Otro de sus retratados leyó un buen día una reseña que el autor hizo de uno de sus libros. Le dijo: “Además de generosa, su reseña está bastante bien. No dice demasiadas tonterías. Ya es bastante en los tiempos que corren… Pero ha de leer mucho más”. Amorós se toma la vida con bastante filosofía y no se toma a sí mismo tan en serio. Por otro lado, es un buen consejo esto de leer mucho más. Se gana en profundidad, altura, horizonte y, también en humildad. No dejamos de aprender y asombrarnos ante descubrimientos escondidos en las ranuras de los escritos. Este asombro suele pasar cuando, al cabo de poco o mucho tiempo, releemos textos y volvemos a descubrir la pólvora.
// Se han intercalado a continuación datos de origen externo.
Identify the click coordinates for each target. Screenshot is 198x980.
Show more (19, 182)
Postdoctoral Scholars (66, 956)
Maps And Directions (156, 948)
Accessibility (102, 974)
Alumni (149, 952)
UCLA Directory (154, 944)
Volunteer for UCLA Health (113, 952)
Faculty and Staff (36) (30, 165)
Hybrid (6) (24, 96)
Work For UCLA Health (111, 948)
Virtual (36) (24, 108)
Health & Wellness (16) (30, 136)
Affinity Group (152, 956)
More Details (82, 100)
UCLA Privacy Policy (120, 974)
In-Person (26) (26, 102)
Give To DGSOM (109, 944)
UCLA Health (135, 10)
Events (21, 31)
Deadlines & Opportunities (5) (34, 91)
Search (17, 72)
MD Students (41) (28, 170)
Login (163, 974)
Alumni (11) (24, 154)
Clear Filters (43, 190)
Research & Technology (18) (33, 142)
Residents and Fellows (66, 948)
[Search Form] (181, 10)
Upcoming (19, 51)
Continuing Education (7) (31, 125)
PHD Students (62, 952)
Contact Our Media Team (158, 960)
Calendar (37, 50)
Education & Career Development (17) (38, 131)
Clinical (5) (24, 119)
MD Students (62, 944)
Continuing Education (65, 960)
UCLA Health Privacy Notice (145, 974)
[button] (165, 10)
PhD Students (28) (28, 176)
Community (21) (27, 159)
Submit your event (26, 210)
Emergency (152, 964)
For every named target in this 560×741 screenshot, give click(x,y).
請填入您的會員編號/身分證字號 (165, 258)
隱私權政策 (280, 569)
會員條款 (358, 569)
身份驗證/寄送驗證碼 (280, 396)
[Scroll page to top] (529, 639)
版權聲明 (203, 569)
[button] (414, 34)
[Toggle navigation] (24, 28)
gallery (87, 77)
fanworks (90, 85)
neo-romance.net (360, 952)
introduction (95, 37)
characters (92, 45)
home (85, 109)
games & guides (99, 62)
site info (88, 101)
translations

Este mismo personaje, igualmente, lo animó a moverse por los otros caminos del arte: pintura, escultura, música, cine. Él le enseñó, comenta Amorós, “mucho más que la mayoría de los profesores que me dieron clase en la facultad: me dio pistas sobre nombres, lugares, lazos ocultos entre diversas parcelas del arte. De él aprendí, sobre todo, curiosidad, libertad de espíritu, ganas de trabajar y de disfrutar de todo lo bueno de la vida (p. 59)”. Es una maravilla encontrarse con maestros magnánimos dispuestos a desarrollar las vetas del buen saber y del buen querer anidados en el alma de las personas.
Otro de sus amigos era un músico: “No tenía la vanidad del artista divo, sino el amor a la obra bien hecha del honrado artesano. Dominaba su oficio (p. 89)”. Todo un programa de vida. Nos recuerda aquel dicho de Antonio Machado: “Despacito y buena letra, que el hacer las cosas bien, importa más que el hacerlas”. La tarea, la obra, el trabajo bien acabado; no sólo hacer muchas cosas, en menos tiempo, sino hacer lo debido y hacerlo con empeño, ya sea la obra pequeña o grande, modesta o compleja. Se agradece esa dedicación en cualquier oficio, un trabajo al que le ponemos colocar la firma porque lo hemos puesto todo. Calidad, dedicación, seriedad, pericia, estudio son los ingredientes adecuados para la buena obra del artesano honesto. Un modo de hacer florecer la ciudad de los hombres y la ciudad de Dios.
De un famoso dramaturgo dice Amorós: “Tenía cerca de ochenta años, pero conservaba la mirada y la sonrisa de un niño pequeño. Pocas veces he conocido a un anciano con un aspecto tan alegre, como un niño feliz (p. 95)”. El espíritu alegre y jovial vitaliza el cuerpo, se nota en la mirada. Tantas veces, es el espíritu quien levanta al cuerpo y colorea el ánimo. Encontrarse con rostros alegres anima. La alegría, como el bien, es difusiva. En cambio, los pincha globos enrarecen el clima vital, con sus expresiones ácidas y su tono desencantado. Enhorabuena si aprendemos a envejecer sin acidez espiritual.
Retratos, un libro para disfrutar, pensar y sonreír.